[Data records]
+--
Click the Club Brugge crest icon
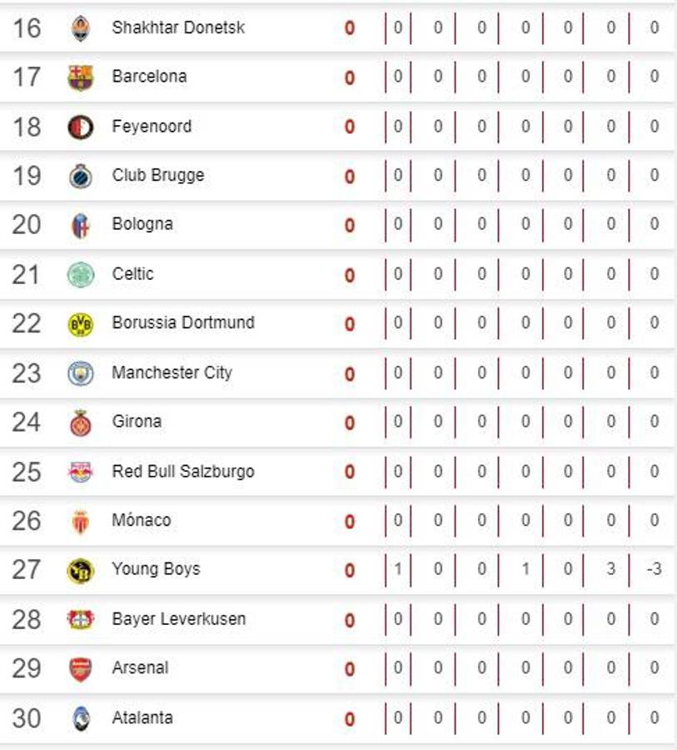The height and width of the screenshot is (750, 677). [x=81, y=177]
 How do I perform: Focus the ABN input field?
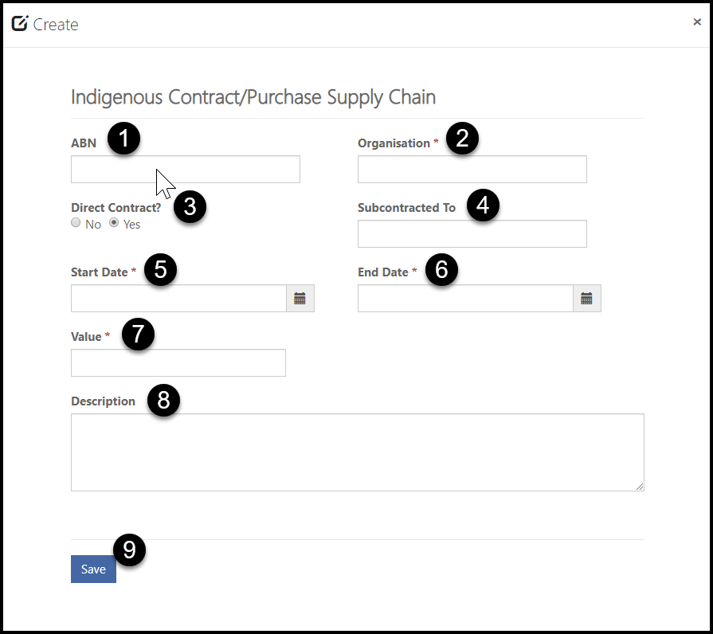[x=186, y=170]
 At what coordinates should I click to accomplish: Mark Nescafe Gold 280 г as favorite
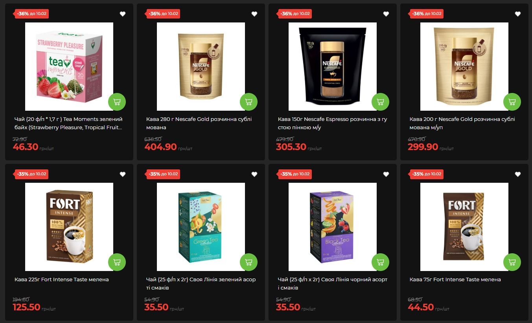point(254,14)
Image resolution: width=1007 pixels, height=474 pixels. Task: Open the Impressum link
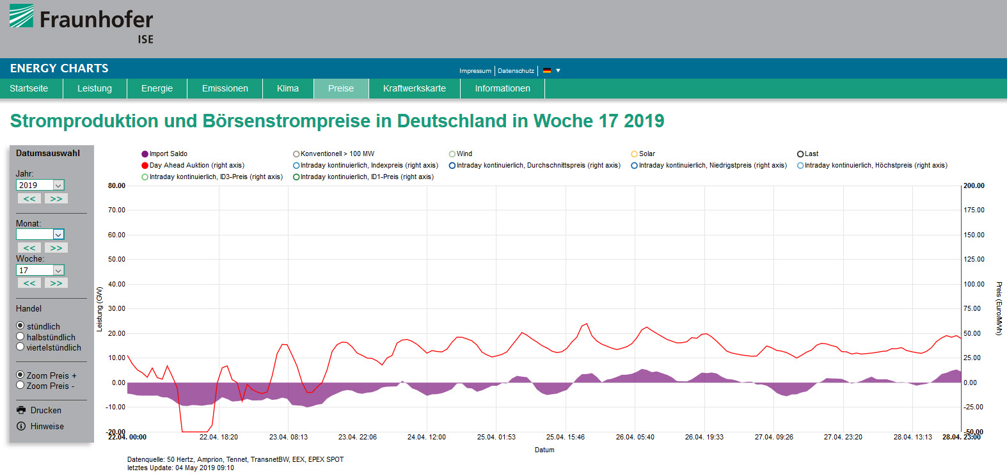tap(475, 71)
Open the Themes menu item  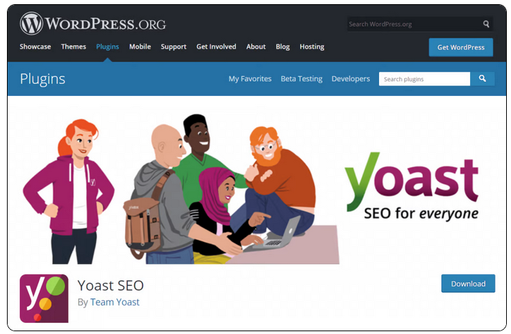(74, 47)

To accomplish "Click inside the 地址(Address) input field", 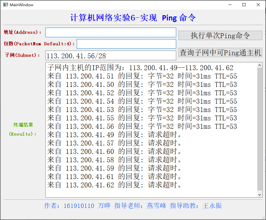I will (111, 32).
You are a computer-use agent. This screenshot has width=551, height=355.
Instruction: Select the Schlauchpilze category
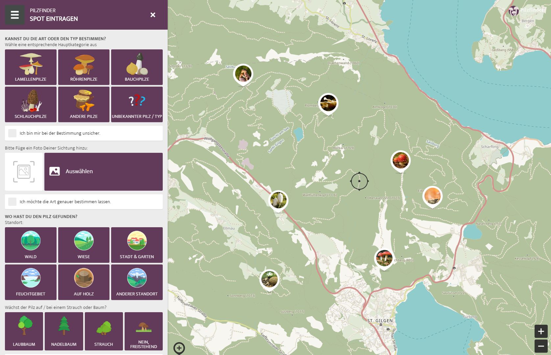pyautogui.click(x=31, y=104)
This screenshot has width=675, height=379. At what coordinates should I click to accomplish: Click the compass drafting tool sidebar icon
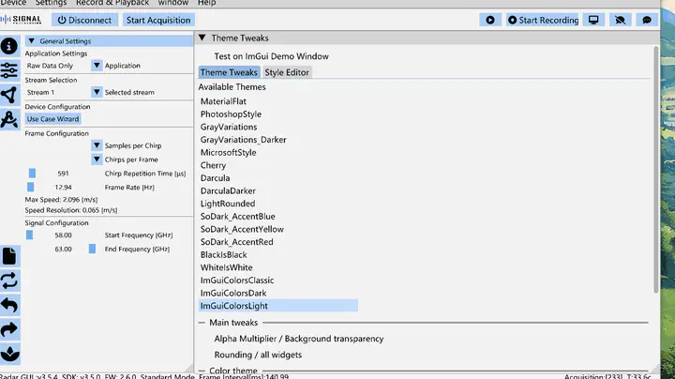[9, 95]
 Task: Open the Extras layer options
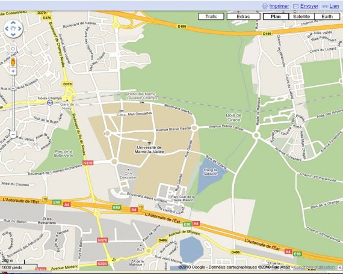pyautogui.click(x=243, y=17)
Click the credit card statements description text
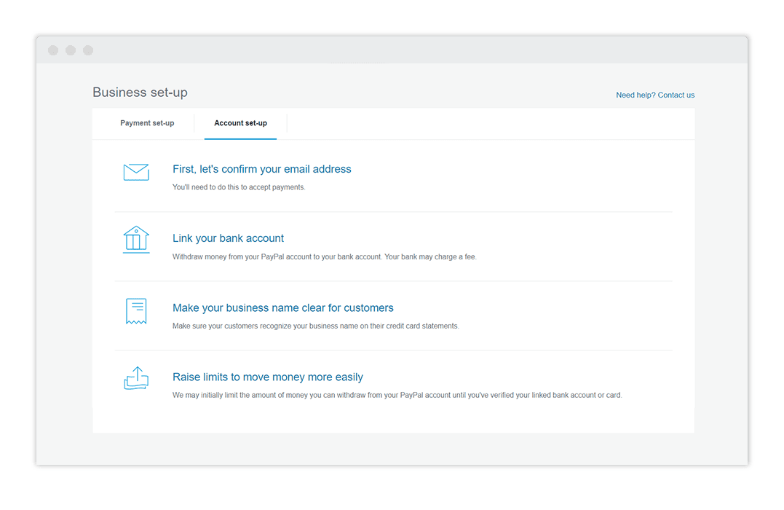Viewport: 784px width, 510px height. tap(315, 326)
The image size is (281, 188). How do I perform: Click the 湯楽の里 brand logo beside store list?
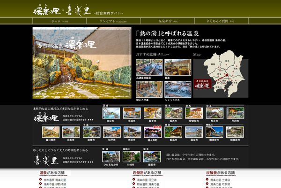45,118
+--
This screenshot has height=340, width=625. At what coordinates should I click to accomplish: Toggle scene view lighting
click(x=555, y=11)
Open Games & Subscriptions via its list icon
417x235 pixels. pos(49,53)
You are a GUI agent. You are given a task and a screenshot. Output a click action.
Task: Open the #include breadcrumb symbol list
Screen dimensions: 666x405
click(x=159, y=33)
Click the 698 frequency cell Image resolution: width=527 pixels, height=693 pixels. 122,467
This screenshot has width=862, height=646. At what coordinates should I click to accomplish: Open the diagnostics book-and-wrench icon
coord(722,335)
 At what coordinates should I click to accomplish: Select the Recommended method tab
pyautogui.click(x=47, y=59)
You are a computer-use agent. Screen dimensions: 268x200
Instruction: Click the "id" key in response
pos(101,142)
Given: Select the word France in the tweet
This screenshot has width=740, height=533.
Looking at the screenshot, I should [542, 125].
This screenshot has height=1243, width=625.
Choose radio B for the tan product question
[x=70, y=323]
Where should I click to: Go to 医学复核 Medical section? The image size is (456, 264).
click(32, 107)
+--
PROBLEM REQUIREMENTS: Return, from the entries, each line that holds "agent".

SOLUTION:
You are a computer-use agent. This screenshot has width=551, height=355.
You are a GUI agent. You are given a task and a screenshot. Output a click action.
You are a computer-use agent. Screen dimensions: 268x200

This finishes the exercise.